### [WHAT IS NEEDED]
Below are the records; retype each one exactly.

### [DATA LISTING]
● ● ● ● ● ● ●
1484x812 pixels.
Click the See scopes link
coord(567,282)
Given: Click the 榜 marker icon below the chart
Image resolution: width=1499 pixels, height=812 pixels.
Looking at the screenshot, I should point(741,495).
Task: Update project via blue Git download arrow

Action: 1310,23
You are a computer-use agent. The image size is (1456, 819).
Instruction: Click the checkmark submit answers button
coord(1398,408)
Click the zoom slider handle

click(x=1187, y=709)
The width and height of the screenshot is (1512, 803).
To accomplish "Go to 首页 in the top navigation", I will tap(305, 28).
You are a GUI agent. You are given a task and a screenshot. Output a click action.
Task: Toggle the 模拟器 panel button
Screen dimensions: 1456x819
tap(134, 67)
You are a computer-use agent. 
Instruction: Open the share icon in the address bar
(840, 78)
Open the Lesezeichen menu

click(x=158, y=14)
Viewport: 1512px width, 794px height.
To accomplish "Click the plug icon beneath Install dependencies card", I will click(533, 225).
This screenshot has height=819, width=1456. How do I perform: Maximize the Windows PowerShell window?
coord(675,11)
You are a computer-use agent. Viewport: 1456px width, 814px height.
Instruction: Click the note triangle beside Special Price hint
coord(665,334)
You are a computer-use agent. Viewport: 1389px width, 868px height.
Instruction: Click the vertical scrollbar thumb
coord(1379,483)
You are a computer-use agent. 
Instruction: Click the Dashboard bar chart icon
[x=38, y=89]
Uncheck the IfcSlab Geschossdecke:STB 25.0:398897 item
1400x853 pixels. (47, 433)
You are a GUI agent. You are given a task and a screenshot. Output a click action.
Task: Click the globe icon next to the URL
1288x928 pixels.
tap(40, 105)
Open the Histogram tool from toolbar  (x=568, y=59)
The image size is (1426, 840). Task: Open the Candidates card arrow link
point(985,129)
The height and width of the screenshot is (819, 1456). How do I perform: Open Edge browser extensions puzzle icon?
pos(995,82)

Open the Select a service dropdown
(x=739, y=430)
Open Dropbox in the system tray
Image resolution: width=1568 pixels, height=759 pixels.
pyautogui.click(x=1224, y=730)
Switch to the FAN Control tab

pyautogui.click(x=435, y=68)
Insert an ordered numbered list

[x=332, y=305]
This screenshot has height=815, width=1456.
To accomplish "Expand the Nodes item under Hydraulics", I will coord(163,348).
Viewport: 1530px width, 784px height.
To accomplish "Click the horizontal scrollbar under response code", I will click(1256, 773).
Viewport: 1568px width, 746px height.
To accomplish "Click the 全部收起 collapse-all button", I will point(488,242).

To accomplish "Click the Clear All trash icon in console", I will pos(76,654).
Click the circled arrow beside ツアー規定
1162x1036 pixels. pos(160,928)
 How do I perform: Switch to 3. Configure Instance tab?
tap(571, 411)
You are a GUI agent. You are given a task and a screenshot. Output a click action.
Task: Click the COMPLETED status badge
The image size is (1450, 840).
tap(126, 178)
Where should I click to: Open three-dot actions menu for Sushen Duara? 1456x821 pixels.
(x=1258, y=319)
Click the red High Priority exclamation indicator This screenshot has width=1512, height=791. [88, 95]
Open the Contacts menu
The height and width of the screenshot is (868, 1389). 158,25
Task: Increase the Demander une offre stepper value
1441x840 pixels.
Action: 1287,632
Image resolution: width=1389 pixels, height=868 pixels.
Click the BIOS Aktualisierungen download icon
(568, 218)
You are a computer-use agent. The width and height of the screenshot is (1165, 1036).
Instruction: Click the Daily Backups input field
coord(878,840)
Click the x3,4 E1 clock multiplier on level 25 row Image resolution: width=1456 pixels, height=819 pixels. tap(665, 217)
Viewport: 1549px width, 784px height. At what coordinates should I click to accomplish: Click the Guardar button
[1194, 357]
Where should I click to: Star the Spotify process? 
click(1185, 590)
● ● ● ● ● ● ●
### [EXPECTED ANSWER]
1484x812 pixels.
Click the See scopes link
coord(567,282)
Given: Click the 榜 marker icon below the chart
Image resolution: width=1499 pixels, height=812 pixels.
Looking at the screenshot, I should point(741,495).
Task: Update project via blue Git download arrow

Action: 1310,23
You are a computer-use agent. The image size is (1456, 819).
Instruction: Click the checkmark submit answers button
coord(1398,408)
Click the zoom slider handle

click(x=1187, y=709)
The width and height of the screenshot is (1512, 803).
To accomplish "Go to 首页 in the top navigation", I will tap(305, 28).
You are a GUI agent. You are given a task and a screenshot. Output a click action.
Task: Toggle the 模拟器 panel button
Screen dimensions: 1456x819
tap(134, 67)
You are a computer-use agent. 
Instruction: Open the share icon in the address bar
(840, 78)
Open the Lesezeichen menu

click(x=158, y=14)
Viewport: 1512px width, 794px height.
To accomplish "Click the plug icon beneath Install dependencies card", I will click(533, 225).
This screenshot has height=819, width=1456. How do I perform: Maximize the Windows PowerShell window?
coord(675,11)
You are a computer-use agent. Viewport: 1456px width, 814px height.
Instruction: Click the note triangle beside Special Price hint
coord(665,334)
You are a computer-use agent. Viewport: 1389px width, 868px height.
Instruction: Click the vertical scrollbar thumb
coord(1379,483)
You are a computer-use agent. 
Instruction: Click the Dashboard bar chart icon
[x=38, y=89]
Uncheck the IfcSlab Geschossdecke:STB 25.0:398897 item
1400x853 pixels. (47, 433)
You are a GUI agent. You are given a task and a screenshot. Output a click action.
Task: Click the globe icon next to the URL
1288x928 pixels.
tap(40, 105)
Open the Histogram tool from toolbar  (x=568, y=59)
The image size is (1426, 840). Task: Open the Candidates card arrow link
point(985,129)
The height and width of the screenshot is (819, 1456). How do I perform: Open Edge browser extensions puzzle icon?
pos(995,82)

Open the Select a service dropdown
(x=739, y=430)
Open Dropbox in the system tray
Image resolution: width=1568 pixels, height=759 pixels.
pyautogui.click(x=1224, y=730)
Switch to the FAN Control tab

pyautogui.click(x=435, y=68)
Insert an ordered numbered list

[x=332, y=305]
This screenshot has height=815, width=1456.
To accomplish "Expand the Nodes item under Hydraulics", I will coord(163,348).
Viewport: 1530px width, 784px height.
To accomplish "Click the horizontal scrollbar under response code", I will click(1256, 773).
Viewport: 1568px width, 746px height.
To accomplish "Click the 全部收起 collapse-all button", I will point(488,242).

To accomplish "Click the Clear All trash icon in console", I will pos(76,654).
Click the circled arrow beside ツアー規定
1162x1036 pixels. pos(160,928)
 How do I perform: Switch to 3. Configure Instance tab?
tap(571, 411)
You are a GUI agent. You are given a task and a screenshot. Output a click action.
Task: Click the COMPLETED status badge
The image size is (1450, 840).
tap(126, 178)
Where should I click to: Open three-dot actions menu for Sushen Duara? 1456x821 pixels.
(x=1258, y=319)
Click the red High Priority exclamation indicator This screenshot has width=1512, height=791. [88, 95]
Open the Contacts menu
The height and width of the screenshot is (868, 1389). 158,25
Task: Increase the Demander une offre stepper value
1441x840 pixels.
Action: 1287,632
Image resolution: width=1389 pixels, height=868 pixels.
Click the BIOS Aktualisierungen download icon
(568, 218)
You are a computer-use agent. The width and height of the screenshot is (1165, 1036).
Instruction: Click the Daily Backups input field
coord(878,840)
Click the x3,4 E1 clock multiplier on level 25 row Image resolution: width=1456 pixels, height=819 pixels. tap(665, 217)
Viewport: 1549px width, 784px height. At what coordinates should I click to accomplish: Click the Guardar button
[1194, 357]
Where should I click to: Star the Spotify process? 
click(1185, 590)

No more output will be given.